***** TEXT TO READ *****
Re: NAT and source port changes

I am experimenting building a similar tech but on AWS. To use anycast, I front
my Wireguard servers in multiple regions with GlobalLoadAccelerator and set
ClientAffinty to two-tuple (source-ip, destination-ip) instead of the default
5-tuple (source-ip and port, destination-ip and port, protocol).

Re: Network switch (WiFi to Cellular and Mobile IP)

This one stings. I haven't impl it yet, if ever I get to the scale to warrant
such a design: I was thinking abt sticky routing the traffic using only the
destination port (of the wireguard server). At the time of new connection
establishment (VPN turned on / off), ask the app server for a port to use and
use that. On the server end, have one beefy wireguard server serving a range
of ports per region behind the anycast load balancer, so that the balancer has
no choice but to send the incoming to that single server that is serving
incoming destination port. Use the usual IP route commands to send the traffic
along to approp exit server depending on the actual destination IP (now that
wireguard has decrypted the packet).

Re: Clients:

I'm predominantly focusing on Android, and the I've found things work
differently across OEMs. It is just too much work. I have gone with the
workaround that Blokada so wonderfully uses: employing a watchdog, heartbeat,
keep-alive service, and aggressive wake-ups for some of the common problems
across OEMs.
*****
WHAT IS REQUIRED :: Quote the WireGuard forum post word for word, starting with "Re: Network switch" and stopping after "decrypted the packet).".
***** EXTRACTED INFORMATION *****
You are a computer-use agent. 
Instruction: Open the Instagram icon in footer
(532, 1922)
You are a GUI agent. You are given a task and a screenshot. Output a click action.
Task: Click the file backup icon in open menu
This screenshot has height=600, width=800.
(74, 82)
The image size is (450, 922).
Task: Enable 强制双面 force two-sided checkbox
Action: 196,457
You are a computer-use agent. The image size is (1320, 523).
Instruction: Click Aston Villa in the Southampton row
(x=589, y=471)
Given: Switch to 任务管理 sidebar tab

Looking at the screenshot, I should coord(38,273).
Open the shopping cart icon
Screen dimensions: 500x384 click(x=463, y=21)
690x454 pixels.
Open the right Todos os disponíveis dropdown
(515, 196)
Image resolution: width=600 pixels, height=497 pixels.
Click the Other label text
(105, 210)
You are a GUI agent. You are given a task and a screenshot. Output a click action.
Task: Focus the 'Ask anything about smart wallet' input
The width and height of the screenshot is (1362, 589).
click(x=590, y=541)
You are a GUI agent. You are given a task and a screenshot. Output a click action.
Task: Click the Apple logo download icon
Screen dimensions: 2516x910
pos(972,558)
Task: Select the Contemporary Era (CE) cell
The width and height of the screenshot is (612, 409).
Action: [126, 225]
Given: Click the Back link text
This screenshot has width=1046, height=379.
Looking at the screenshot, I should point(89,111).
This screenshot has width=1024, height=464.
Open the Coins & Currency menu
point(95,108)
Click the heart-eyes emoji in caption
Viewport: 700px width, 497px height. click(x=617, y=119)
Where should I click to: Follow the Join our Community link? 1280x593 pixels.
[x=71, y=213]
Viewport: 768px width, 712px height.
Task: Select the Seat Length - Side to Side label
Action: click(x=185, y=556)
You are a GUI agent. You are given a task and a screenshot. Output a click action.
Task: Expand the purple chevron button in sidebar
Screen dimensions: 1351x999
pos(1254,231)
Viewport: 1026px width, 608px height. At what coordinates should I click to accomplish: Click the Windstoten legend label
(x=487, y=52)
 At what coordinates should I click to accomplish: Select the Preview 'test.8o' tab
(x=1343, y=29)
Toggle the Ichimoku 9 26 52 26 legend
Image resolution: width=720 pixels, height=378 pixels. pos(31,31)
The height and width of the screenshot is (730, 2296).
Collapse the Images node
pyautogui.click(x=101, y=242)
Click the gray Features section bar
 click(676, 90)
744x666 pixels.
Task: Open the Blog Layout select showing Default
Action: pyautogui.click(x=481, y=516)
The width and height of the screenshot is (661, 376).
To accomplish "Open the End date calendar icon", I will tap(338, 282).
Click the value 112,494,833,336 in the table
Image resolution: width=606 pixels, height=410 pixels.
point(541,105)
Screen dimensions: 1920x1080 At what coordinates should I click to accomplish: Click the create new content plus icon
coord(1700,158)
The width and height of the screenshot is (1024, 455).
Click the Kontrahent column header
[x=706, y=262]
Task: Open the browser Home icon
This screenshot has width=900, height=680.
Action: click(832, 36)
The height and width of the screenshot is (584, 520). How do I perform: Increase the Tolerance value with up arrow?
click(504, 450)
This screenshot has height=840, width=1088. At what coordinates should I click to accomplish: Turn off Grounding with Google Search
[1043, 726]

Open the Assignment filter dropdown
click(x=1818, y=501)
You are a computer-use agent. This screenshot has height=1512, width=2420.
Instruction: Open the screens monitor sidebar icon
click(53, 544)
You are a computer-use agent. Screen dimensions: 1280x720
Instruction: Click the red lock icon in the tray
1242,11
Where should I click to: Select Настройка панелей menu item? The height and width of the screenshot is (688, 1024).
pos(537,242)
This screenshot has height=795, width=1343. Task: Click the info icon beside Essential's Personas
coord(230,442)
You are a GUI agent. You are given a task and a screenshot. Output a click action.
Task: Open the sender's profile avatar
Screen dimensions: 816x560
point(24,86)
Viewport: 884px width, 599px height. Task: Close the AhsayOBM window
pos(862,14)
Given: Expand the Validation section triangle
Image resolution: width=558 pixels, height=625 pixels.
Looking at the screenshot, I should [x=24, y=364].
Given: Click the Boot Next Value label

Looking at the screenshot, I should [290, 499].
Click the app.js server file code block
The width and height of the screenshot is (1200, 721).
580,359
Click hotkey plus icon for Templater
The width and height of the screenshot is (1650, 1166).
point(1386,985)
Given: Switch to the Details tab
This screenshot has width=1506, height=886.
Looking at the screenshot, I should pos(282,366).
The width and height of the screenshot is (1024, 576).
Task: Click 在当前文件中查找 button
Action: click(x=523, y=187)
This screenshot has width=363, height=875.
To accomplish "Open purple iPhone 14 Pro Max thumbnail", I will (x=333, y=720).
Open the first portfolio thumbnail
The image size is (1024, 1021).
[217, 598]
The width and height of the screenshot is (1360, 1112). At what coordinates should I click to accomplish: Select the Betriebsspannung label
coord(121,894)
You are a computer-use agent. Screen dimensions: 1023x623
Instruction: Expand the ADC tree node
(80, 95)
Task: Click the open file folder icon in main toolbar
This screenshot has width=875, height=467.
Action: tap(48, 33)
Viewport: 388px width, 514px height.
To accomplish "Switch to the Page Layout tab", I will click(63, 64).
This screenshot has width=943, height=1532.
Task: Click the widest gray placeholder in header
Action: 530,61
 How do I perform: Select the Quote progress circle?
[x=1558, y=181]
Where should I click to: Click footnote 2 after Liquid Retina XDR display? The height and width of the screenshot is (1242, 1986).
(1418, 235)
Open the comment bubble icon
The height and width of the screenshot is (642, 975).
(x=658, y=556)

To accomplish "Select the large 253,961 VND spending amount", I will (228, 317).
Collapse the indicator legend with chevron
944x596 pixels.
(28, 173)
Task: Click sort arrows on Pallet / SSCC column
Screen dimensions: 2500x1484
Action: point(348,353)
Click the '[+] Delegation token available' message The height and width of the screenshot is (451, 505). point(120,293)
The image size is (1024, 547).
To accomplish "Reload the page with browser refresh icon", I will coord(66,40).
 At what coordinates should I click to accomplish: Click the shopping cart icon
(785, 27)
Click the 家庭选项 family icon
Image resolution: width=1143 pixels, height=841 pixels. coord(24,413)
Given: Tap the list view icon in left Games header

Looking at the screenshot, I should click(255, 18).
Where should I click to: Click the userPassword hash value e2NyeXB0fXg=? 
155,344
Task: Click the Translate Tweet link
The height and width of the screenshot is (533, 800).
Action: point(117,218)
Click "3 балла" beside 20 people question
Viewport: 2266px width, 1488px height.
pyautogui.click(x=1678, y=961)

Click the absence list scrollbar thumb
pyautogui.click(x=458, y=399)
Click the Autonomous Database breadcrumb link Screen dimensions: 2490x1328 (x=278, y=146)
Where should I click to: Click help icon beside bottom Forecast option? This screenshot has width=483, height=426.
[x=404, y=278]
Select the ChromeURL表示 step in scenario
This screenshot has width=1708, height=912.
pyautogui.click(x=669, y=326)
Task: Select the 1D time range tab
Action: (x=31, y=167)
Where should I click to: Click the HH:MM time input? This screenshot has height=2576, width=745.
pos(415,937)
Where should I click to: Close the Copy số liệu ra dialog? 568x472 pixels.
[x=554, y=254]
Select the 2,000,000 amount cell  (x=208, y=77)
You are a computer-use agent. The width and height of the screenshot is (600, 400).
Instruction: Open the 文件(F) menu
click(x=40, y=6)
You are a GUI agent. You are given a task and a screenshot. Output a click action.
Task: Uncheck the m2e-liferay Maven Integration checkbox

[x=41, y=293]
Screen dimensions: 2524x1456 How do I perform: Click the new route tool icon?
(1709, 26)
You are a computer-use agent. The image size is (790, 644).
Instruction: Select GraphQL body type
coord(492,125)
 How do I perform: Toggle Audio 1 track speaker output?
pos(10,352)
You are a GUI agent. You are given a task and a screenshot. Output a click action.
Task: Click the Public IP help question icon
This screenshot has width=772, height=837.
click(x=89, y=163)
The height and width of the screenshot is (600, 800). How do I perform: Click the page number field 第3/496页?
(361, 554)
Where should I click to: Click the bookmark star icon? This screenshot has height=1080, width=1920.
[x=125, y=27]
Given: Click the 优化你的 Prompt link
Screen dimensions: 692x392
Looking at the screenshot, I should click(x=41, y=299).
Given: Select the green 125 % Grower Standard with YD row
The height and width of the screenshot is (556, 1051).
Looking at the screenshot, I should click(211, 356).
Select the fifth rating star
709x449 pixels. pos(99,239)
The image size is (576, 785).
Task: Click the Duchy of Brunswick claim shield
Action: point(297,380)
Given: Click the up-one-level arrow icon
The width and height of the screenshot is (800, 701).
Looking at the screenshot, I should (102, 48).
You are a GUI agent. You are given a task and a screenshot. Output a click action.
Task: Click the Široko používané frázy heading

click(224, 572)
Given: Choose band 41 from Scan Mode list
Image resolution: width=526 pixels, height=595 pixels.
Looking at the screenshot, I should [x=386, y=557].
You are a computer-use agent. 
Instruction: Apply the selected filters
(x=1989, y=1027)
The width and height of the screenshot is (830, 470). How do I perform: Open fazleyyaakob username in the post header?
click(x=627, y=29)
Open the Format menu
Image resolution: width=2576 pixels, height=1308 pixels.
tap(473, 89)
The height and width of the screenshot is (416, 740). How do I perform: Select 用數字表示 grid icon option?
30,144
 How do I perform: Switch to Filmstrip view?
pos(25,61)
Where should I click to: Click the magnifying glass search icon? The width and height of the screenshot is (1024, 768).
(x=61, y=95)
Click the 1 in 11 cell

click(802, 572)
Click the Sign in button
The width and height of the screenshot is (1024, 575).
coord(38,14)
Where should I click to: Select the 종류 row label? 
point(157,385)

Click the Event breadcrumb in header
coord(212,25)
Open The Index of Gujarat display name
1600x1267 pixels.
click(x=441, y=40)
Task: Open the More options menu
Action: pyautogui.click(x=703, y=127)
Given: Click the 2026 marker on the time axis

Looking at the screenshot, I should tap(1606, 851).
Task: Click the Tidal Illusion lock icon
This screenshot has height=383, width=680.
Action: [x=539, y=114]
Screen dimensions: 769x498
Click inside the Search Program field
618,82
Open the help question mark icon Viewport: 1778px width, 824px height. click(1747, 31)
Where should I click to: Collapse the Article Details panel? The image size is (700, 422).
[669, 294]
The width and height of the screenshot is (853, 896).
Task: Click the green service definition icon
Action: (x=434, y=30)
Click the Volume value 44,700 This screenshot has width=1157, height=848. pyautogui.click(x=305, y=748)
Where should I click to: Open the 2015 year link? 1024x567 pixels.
*****
FULL ANSWER ::
Re: Network switch (WiFi to Cellular and Mobile IP)

This one stings. I haven't impl it yet, if ever I get to the scale to warrant
such a design: I was thinking abt sticky routing the traffic using only the
destination port (of the wireguard server). At the time of new connection
establishment (VPN turned on / off), ask the app server for a port to use and
use that. On the server end, have one beefy wireguard server serving a range
of ports per region behind the anycast load balancer, so that the balancer has
no choice but to send the incoming to that single server that is serving
incoming destination port. Use the usual IP route commands to send the traffic
along to approp exit server depending on the actual destination IP (now that
wireguard has decrypted the packet).